WHAT TO DO: Note each line in the data holding the string "logo" and report it.
*** Begin section ***
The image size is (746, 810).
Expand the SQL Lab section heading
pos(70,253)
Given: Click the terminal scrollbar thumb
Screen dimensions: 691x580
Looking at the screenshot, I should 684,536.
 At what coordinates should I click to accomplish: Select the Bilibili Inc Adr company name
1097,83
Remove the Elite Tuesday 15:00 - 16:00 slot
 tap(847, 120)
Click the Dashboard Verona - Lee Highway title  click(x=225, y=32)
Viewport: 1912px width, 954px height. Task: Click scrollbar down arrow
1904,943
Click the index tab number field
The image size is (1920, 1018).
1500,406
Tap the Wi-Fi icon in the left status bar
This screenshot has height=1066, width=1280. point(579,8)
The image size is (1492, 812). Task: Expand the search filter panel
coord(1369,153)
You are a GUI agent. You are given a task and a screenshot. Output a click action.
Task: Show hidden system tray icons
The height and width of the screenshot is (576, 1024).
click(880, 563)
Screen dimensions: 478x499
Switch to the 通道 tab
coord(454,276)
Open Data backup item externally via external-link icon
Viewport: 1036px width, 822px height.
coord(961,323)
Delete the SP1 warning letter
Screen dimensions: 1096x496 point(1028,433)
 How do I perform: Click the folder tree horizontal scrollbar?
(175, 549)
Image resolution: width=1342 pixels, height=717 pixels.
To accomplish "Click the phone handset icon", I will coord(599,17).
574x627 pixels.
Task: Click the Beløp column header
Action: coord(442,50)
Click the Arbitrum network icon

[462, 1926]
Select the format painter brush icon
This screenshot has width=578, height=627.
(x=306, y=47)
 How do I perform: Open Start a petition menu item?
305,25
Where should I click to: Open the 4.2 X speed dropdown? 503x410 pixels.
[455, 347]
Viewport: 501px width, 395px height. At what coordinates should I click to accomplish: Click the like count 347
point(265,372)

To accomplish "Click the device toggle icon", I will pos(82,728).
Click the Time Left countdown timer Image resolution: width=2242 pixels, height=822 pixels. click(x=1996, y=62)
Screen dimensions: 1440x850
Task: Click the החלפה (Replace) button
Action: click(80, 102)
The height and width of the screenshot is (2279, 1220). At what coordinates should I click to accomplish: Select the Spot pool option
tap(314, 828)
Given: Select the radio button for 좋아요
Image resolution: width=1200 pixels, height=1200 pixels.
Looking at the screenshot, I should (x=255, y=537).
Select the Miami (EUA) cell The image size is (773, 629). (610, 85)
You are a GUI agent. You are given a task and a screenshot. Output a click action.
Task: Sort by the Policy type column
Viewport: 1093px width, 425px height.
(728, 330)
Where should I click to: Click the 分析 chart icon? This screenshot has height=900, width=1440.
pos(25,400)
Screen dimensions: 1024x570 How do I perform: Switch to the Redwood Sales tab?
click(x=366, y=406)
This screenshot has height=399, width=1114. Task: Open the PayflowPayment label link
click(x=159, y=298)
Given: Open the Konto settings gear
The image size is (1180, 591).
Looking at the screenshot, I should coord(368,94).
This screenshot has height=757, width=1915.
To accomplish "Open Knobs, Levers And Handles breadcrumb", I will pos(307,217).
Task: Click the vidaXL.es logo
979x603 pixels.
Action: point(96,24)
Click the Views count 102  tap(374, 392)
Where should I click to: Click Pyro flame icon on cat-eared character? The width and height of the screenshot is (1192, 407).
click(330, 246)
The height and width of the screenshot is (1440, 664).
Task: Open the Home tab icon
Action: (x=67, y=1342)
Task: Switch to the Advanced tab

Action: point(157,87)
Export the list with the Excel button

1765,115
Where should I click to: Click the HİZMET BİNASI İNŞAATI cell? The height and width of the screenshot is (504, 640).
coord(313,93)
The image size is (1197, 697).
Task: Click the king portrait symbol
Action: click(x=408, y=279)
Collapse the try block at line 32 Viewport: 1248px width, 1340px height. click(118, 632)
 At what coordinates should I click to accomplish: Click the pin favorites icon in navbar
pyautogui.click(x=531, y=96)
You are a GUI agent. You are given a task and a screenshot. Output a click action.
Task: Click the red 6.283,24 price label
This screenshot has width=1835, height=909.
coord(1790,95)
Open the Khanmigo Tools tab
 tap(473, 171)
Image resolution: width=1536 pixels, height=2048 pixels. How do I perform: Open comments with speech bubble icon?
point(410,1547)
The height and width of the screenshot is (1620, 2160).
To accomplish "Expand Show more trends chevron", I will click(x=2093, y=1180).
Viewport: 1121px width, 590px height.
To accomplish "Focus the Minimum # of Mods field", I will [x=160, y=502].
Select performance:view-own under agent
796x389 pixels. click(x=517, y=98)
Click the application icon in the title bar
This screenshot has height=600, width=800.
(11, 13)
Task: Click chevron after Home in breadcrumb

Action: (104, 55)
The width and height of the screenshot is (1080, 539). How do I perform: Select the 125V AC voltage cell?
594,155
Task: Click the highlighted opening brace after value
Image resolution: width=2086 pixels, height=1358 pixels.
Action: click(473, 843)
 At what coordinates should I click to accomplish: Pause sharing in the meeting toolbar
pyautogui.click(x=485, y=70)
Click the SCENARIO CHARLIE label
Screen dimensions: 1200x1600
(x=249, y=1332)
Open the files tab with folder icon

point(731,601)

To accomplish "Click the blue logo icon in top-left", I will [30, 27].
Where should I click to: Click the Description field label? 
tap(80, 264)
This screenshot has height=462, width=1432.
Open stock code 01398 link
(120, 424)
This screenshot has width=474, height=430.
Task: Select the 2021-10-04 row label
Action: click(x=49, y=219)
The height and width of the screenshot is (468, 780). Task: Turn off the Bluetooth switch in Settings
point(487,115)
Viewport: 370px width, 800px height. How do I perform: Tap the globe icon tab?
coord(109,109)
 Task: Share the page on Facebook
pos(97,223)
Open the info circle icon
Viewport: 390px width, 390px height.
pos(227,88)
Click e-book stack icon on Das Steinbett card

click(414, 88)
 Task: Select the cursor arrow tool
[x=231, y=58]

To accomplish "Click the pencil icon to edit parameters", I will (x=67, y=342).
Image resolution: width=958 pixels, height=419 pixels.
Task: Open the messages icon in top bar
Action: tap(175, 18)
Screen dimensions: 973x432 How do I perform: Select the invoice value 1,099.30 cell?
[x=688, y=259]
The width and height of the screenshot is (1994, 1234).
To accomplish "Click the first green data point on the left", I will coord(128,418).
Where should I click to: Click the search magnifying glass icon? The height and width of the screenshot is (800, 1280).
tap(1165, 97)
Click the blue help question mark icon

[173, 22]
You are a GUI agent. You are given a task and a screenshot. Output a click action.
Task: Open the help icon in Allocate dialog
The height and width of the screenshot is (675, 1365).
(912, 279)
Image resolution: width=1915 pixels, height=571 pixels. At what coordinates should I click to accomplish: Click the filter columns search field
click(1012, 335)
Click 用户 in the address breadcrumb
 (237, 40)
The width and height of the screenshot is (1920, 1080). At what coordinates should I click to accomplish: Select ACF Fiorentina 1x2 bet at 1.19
*** End section ***
RESPONSE TO THIS TASK:
Task: Click the vidaXL.es logo
To accomplish "Click the blue logo icon in top-left", I will [30, 27].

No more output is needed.